**Work instructions:**
Word for word, copy the line that contains "Image resolution: width=1806" and each line after it in the data below. Pictures stay out of the copy.

(Stored data)
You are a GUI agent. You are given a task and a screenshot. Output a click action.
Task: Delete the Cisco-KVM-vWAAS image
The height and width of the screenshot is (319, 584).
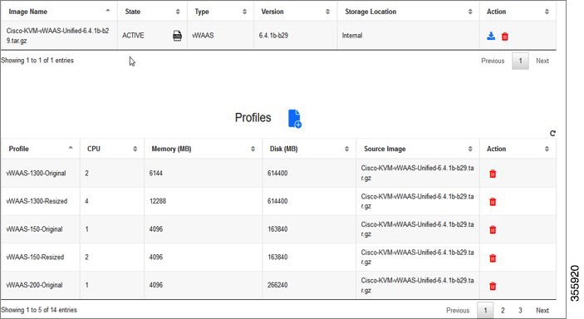(x=505, y=37)
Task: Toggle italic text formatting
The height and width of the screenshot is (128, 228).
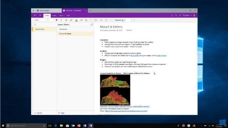Action: pos(61,20)
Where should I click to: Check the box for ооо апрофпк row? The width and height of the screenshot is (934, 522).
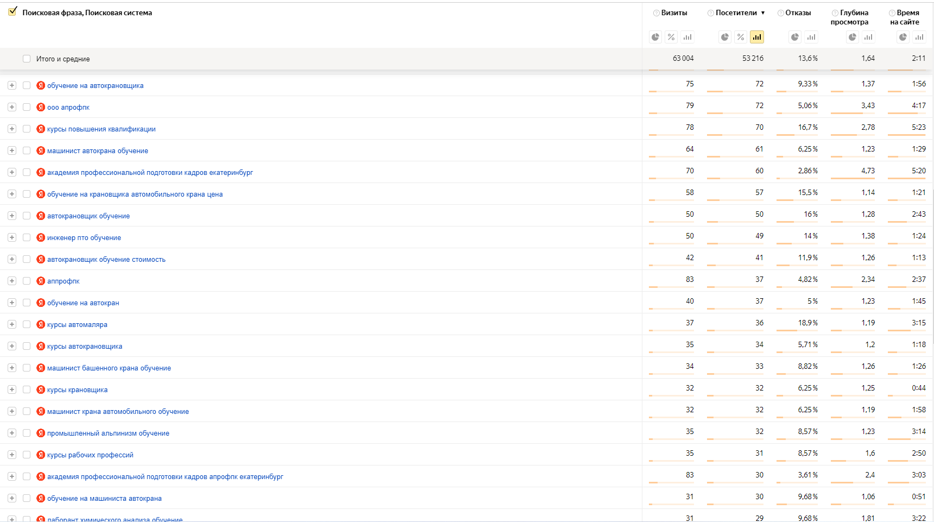point(27,107)
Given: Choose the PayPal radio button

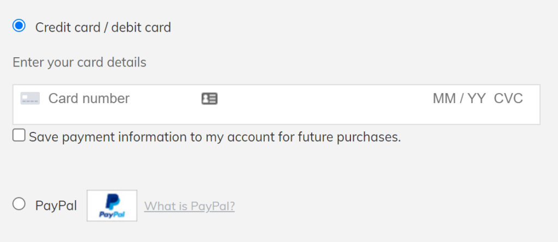Looking at the screenshot, I should click(19, 204).
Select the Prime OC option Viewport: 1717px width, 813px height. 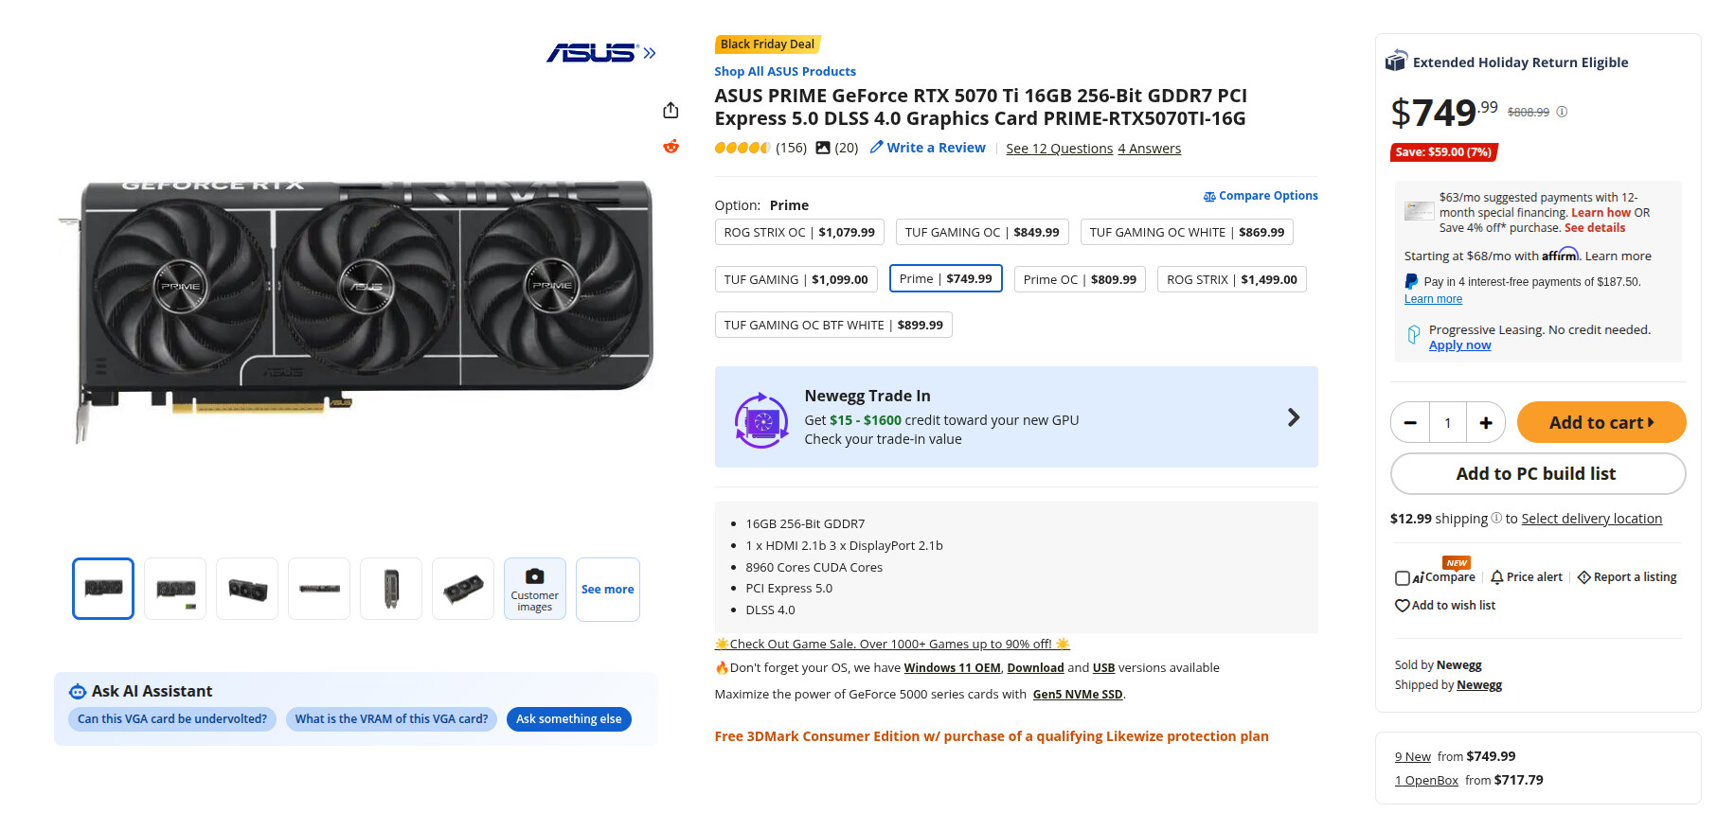[1080, 279]
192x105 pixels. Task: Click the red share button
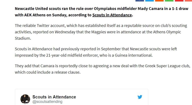click(179, 1)
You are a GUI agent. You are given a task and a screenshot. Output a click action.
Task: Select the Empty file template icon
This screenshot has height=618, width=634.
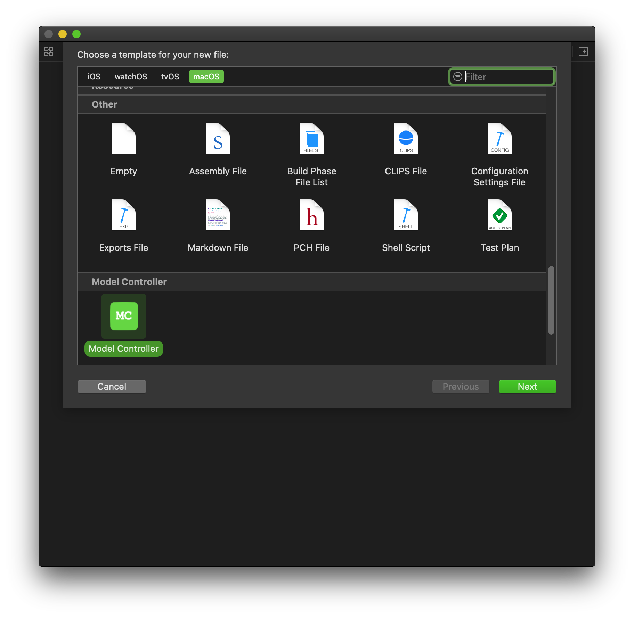[123, 139]
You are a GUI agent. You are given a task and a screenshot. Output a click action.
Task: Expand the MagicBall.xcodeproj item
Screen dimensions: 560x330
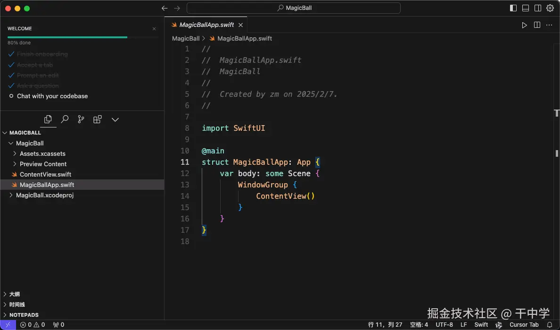tap(45, 195)
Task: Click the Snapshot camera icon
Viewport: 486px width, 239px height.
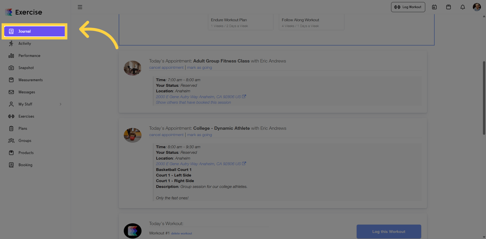Action: [12, 68]
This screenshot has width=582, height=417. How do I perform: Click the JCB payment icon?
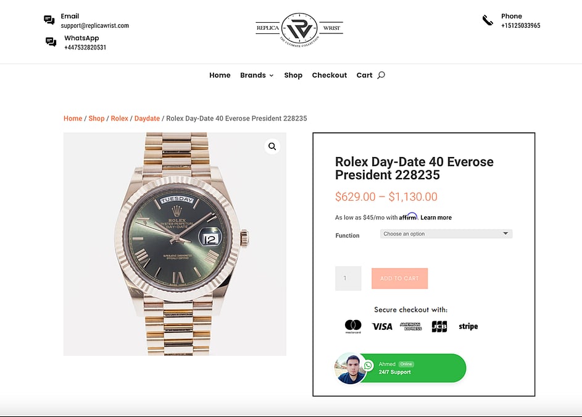[x=439, y=326]
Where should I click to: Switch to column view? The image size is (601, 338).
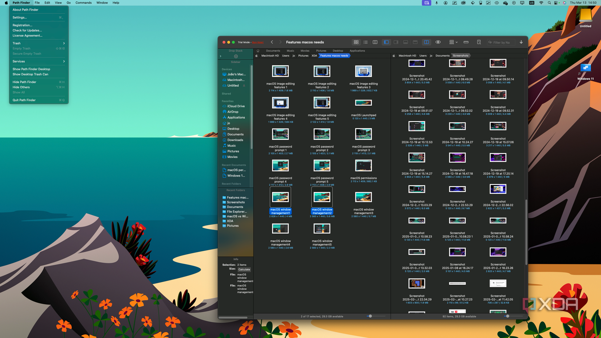point(375,42)
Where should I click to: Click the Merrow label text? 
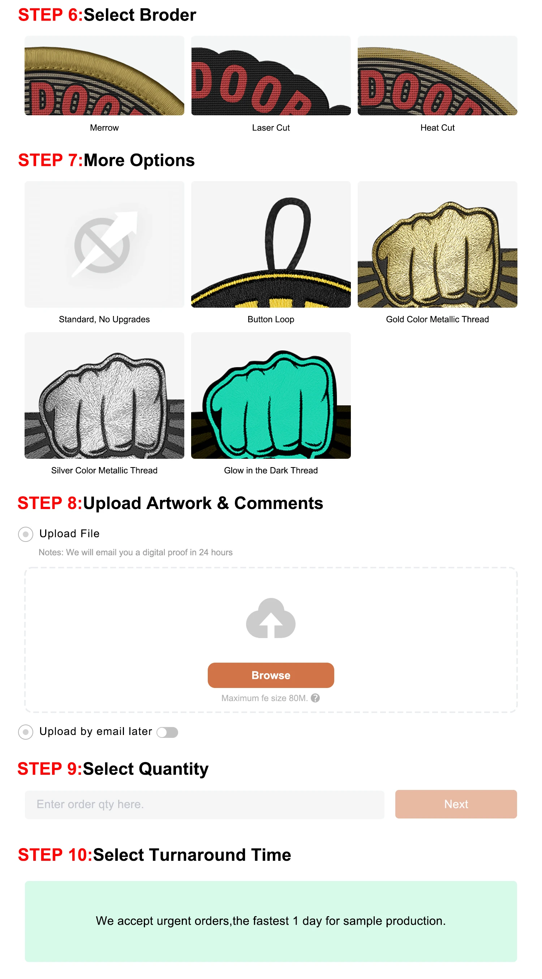[x=104, y=128]
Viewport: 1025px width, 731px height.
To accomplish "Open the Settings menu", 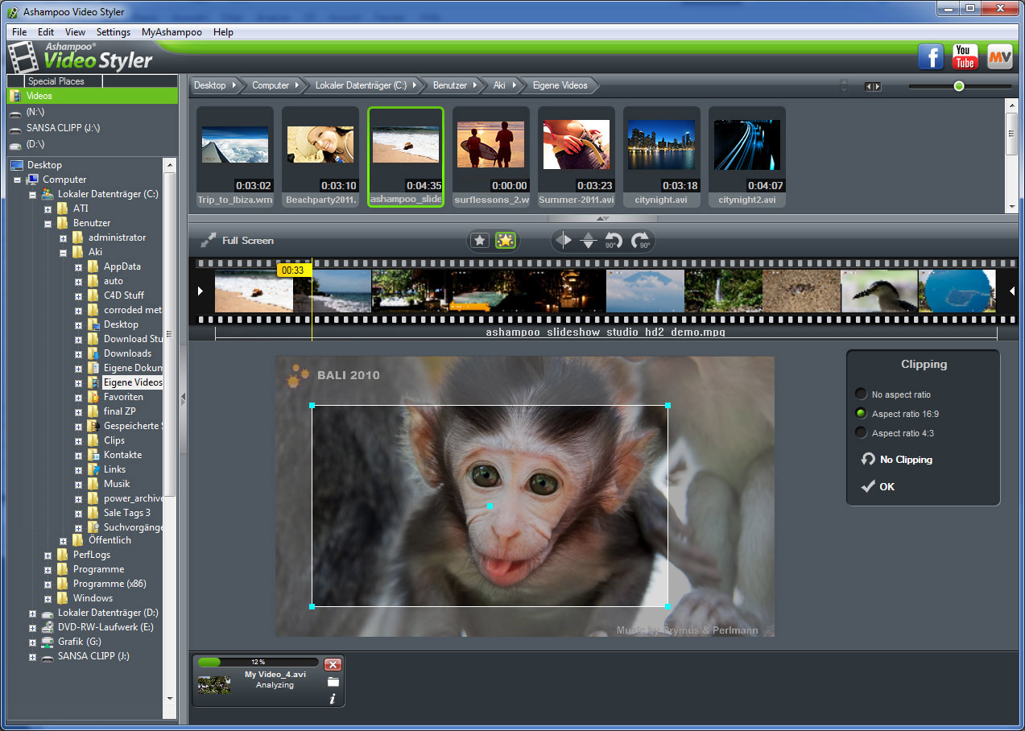I will point(113,32).
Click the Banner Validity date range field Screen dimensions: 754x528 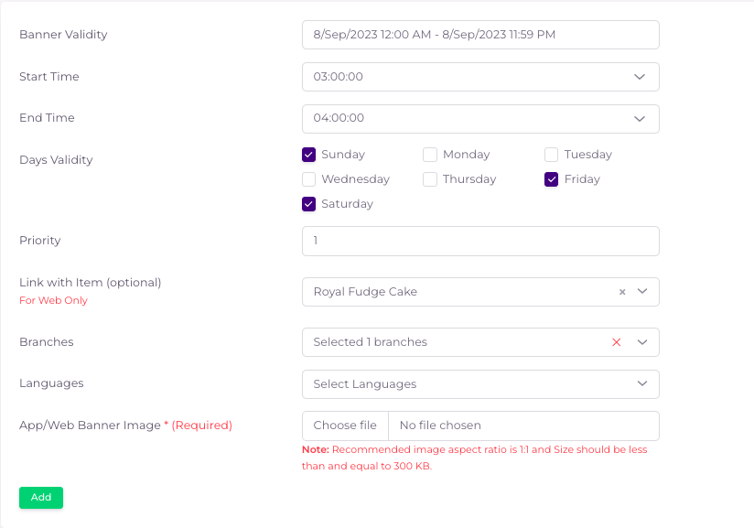click(480, 35)

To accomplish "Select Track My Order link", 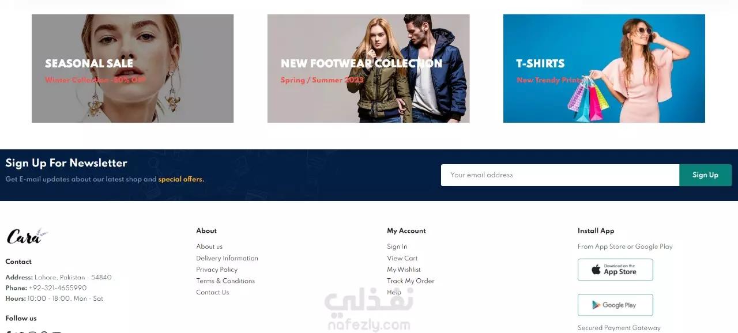I will 411,281.
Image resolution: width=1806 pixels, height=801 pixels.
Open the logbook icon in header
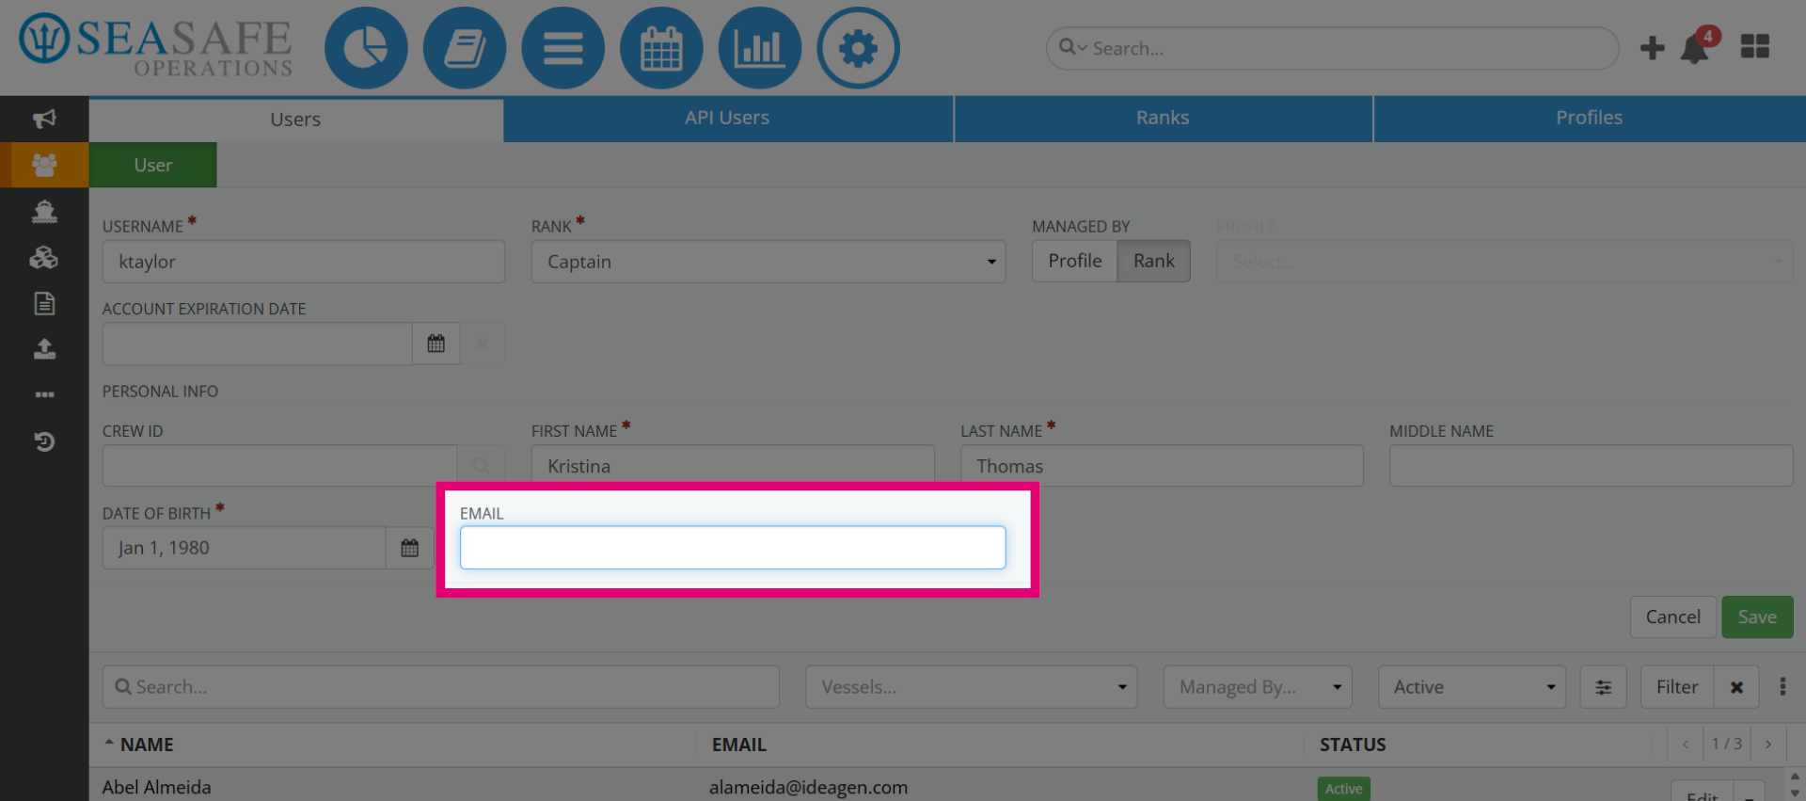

**Reply:**
Image resolution: width=1806 pixels, height=801 pixels.
Open the logbook icon in header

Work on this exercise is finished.